▶ _YOUR ASSIGNMENT_: Only one stretch of the listing below is wanted. Give it again exactly, from the line with "26/02/2024 (876, 639)" through the line with "19 (52, 1485)".
*** SUPPLIED MATERIAL Section Begins ***
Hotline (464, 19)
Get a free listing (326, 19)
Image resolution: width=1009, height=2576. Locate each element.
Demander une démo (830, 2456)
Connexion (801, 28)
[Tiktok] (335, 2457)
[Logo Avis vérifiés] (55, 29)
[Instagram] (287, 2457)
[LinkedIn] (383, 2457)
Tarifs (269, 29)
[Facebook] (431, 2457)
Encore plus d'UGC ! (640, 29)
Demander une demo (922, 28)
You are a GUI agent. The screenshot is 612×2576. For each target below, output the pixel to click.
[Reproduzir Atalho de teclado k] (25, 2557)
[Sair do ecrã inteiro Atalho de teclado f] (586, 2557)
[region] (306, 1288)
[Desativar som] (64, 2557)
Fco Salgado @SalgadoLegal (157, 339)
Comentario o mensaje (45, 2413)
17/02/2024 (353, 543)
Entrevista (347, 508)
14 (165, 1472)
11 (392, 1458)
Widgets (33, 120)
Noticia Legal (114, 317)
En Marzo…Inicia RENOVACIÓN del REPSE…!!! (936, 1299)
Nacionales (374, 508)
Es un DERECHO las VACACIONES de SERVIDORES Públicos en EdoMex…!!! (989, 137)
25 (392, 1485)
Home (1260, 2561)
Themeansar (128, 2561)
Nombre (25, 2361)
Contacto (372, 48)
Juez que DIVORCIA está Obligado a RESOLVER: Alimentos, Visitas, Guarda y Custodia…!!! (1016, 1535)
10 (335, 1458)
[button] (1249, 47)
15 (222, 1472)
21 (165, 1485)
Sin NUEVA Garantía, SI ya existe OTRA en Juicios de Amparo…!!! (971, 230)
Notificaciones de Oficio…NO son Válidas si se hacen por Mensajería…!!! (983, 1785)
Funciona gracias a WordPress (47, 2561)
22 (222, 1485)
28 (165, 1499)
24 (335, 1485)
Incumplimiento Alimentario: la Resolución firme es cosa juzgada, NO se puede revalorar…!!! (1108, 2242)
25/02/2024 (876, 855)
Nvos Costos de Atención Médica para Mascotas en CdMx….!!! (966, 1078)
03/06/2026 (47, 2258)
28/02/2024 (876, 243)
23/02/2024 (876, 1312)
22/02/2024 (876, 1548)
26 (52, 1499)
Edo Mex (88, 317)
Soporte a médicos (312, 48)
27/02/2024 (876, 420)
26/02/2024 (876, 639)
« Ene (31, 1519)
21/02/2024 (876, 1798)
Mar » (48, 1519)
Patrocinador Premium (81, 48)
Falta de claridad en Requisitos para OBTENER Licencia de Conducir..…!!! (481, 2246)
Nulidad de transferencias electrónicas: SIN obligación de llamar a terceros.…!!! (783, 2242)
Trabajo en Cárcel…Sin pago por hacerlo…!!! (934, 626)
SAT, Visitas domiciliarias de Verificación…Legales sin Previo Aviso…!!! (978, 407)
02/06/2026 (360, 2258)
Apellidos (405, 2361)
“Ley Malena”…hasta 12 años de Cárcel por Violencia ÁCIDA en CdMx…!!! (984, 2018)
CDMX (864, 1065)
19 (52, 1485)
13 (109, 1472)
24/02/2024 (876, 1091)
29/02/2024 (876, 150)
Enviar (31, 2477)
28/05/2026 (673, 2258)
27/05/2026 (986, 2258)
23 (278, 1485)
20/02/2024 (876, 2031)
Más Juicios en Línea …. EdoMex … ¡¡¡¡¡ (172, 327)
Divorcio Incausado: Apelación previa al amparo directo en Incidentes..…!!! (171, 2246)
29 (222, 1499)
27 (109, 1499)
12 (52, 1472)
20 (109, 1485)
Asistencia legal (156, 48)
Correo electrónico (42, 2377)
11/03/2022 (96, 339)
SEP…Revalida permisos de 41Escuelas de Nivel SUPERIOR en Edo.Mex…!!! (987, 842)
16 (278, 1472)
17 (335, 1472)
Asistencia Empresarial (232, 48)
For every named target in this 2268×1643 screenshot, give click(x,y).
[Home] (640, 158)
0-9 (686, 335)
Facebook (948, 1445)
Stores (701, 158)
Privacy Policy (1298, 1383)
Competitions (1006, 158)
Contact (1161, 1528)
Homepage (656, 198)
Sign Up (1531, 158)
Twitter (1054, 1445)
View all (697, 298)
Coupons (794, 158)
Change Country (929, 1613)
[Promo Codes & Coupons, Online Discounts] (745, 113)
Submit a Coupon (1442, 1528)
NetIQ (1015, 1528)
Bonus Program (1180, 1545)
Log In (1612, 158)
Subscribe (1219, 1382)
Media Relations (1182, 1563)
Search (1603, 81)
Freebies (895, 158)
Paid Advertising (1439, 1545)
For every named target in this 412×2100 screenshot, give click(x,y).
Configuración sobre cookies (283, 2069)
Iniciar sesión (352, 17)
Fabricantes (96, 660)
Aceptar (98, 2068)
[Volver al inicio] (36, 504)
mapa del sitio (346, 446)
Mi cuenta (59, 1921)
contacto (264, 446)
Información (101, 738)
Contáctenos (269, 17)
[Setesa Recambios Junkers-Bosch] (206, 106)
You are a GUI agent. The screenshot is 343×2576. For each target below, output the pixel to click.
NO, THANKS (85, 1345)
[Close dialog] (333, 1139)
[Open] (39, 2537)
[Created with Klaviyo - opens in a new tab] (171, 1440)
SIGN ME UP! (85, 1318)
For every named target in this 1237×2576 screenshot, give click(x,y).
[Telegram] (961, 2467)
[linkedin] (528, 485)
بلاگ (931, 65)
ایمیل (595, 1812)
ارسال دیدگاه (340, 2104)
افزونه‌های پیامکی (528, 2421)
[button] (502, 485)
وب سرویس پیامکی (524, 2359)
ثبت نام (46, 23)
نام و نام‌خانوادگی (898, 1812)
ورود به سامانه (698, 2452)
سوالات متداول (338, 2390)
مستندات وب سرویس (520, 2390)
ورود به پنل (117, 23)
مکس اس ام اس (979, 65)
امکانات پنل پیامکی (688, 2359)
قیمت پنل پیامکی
*** SUPPLIED MATERIAL Section Ends ***
▶ _RESULT OF THE TASK_:
26/02/2024 (876, 639)
« Ene (31, 1519)
21/02/2024 (876, 1798)
Mar » (48, 1519)
Patrocinador Premium (81, 48)
Falta de claridad en Requisitos para OBTENER Licencia de Conducir..…!!! (481, 2246)
Nulidad de transferencias electrónicas: SIN obligación de llamar a terceros.…!!! (783, 2242)
Trabajo en Cárcel…Sin pago por hacerlo…!!! (934, 626)
SAT, Visitas domiciliarias de Verificación…Legales sin Previo Aviso…!!! (978, 407)
02/06/2026 (360, 2258)
Apellidos (405, 2361)
“Ley Malena”…hasta 12 años de Cárcel por Violencia ÁCIDA en CdMx…!!! (984, 2018)
CDMX (864, 1065)
19 (52, 1485)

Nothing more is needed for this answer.